Both boys hurriedly finished their breakfast and cleared away the table top. I wiped down the table and got the protective cover out and set it up. Then we got the box of components from the corner and the computer case and began to unpack the items.

“Not everything at once,” I said, “just the motherboard and case for now, okay.”

“Okay,” both boys replied excitedly.

While they were unpacking the case, I got out my tools and power connector and set that up. Then we set the motherboard carefully down on the table. I told them to unpack both the processor and the memory strips, but not to take them out of final antistatic packing until we were ready to slot them into the motherboard. I connected up earth straps to all three of us and to the computer case now opened out on its side on the table.

We continued by dropping the processor into its socket and closing down the locking lever. Then we attached the heatsink and locked that into place, connecting the fan to its power socket on the motherboard. I then showed Will how to click the two memory strips into their sockets on the board. That done, I explained that was all there was to do before we fitted the motherboard into the case.

I then showed the boys where to clip the back panel socket plate into the case and we offered the board to the mountings to see if all fitted just right. It did, so we fitted the motherboard into place onto the case mounts. Then I asked the lads to unpack all the drive units, so we could fit them into the case. The two optical DVD-RW drives were unpacked and we slid them into the mountings and clicked the easy lock plates into position.  We then slid a multi-card reader into the smaller floppy disk slot; we’d decided against fitting a floppy drive as they’d been superceded by memory sticks and suchlike for external storage. Then Will unpacked his graphics card, I showed him how to remove the correct back panel blank to allow it to fit the special pci express slot and he slid it in till it locked and fastened the top plate with a locking screw. Finally we fitted the power supply into its place with its mounting screws that Justin had just unpacked.

“Crikey! He exclaimed, “what’re all these connections for?” he asked, as he surveyed the myriad of wires coming from the outlet of the unit.

“Just about everything we’ve installed needs a power connection as well as a data connection,” I replied, “and a good power supply like this will have plenty. So let’s get connecting.”

We connected the power to all the components and then connected the data cables from the drives to the motherboard, then the case switches and the card reader to their connection points. Finally we installed the hard drive into its bay, connecting power and data cables to that also.

“Well, that’s pretty well it for assembly,” I said. “Would you like me to put the software on while you’re at life-saving, or we’ll wait till the weekend to finish it?” I asked Will.

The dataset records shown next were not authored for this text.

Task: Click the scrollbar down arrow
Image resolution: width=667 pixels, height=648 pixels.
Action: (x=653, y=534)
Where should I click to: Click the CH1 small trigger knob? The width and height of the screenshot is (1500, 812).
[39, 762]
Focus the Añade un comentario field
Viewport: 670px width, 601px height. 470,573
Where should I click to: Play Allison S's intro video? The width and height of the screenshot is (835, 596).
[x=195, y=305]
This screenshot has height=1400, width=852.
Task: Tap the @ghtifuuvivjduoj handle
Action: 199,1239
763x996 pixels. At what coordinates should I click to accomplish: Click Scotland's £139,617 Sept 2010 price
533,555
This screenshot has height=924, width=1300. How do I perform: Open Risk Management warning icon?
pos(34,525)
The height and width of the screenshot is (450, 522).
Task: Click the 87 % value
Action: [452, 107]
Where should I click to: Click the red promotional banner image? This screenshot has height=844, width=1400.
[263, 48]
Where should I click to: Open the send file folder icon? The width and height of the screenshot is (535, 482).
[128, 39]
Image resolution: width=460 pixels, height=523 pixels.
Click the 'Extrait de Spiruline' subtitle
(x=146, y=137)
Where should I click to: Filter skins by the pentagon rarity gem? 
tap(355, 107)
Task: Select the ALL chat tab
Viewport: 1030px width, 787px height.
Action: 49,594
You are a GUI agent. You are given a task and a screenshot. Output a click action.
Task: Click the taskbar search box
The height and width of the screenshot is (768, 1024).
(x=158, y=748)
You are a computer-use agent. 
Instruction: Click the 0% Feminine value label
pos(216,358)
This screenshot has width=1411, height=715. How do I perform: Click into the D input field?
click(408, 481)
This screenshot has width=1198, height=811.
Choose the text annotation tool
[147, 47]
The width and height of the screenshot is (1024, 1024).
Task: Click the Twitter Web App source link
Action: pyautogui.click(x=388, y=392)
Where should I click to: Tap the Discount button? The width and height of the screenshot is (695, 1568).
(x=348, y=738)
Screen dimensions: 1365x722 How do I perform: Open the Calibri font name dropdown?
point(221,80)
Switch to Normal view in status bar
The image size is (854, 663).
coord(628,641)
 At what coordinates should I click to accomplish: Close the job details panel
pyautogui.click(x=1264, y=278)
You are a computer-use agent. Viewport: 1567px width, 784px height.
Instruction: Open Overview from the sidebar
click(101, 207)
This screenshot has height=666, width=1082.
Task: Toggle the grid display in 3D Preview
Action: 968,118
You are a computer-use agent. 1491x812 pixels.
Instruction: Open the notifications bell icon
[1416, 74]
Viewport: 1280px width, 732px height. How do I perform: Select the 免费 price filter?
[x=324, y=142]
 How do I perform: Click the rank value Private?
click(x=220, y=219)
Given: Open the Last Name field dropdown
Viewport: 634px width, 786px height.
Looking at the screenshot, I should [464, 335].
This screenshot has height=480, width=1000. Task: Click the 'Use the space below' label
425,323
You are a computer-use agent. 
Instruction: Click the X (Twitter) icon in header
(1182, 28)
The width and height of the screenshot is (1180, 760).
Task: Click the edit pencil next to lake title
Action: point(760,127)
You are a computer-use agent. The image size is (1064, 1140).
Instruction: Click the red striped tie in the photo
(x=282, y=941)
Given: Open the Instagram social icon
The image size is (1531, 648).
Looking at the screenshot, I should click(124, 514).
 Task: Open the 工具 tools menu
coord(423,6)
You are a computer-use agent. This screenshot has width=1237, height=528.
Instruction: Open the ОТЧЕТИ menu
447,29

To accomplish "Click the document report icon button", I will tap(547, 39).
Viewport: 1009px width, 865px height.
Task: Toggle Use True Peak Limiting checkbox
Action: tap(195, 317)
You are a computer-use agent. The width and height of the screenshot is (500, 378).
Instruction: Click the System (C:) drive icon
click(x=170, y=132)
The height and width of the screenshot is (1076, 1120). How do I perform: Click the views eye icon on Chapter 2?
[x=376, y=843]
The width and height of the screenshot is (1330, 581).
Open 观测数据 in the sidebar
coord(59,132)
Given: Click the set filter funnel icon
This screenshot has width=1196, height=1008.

“Um… I’m quite interested to see it being set up… but I want to use is as soon as I can… I think I’d like it all working as soon as poss. really,” he finished.

“Okay,” I said, “I’ll carry on after I’ve dropped you both off. It’ll be done by the time I come over to see you get your awards this afternoon. We’ll just check it to make sure its operating okay before we go then.”

Will and Justin unpacked the monitor and we set up the computer, connected the monitor, mouse, keyboard and finally power connections and Will pressed the ‘on’ buttons on both. The machine whirred into life and after a second or two went through the p.o.s.t. sequence. The processor, memory, as well as all the drives were recognised by the system test and then the final line ‘please insert system disc and press enter’ was displayed.

“Everything’s just fine,” I said, “I’ll finish this off as soon as I’m back. Will get the Operating System disc out for me and then it will be all set to install.” I finished.

Will handed me the boxed disc. We shut down the system, tidied away the tools, empty component boxes and got ready to leave for the leisure centre.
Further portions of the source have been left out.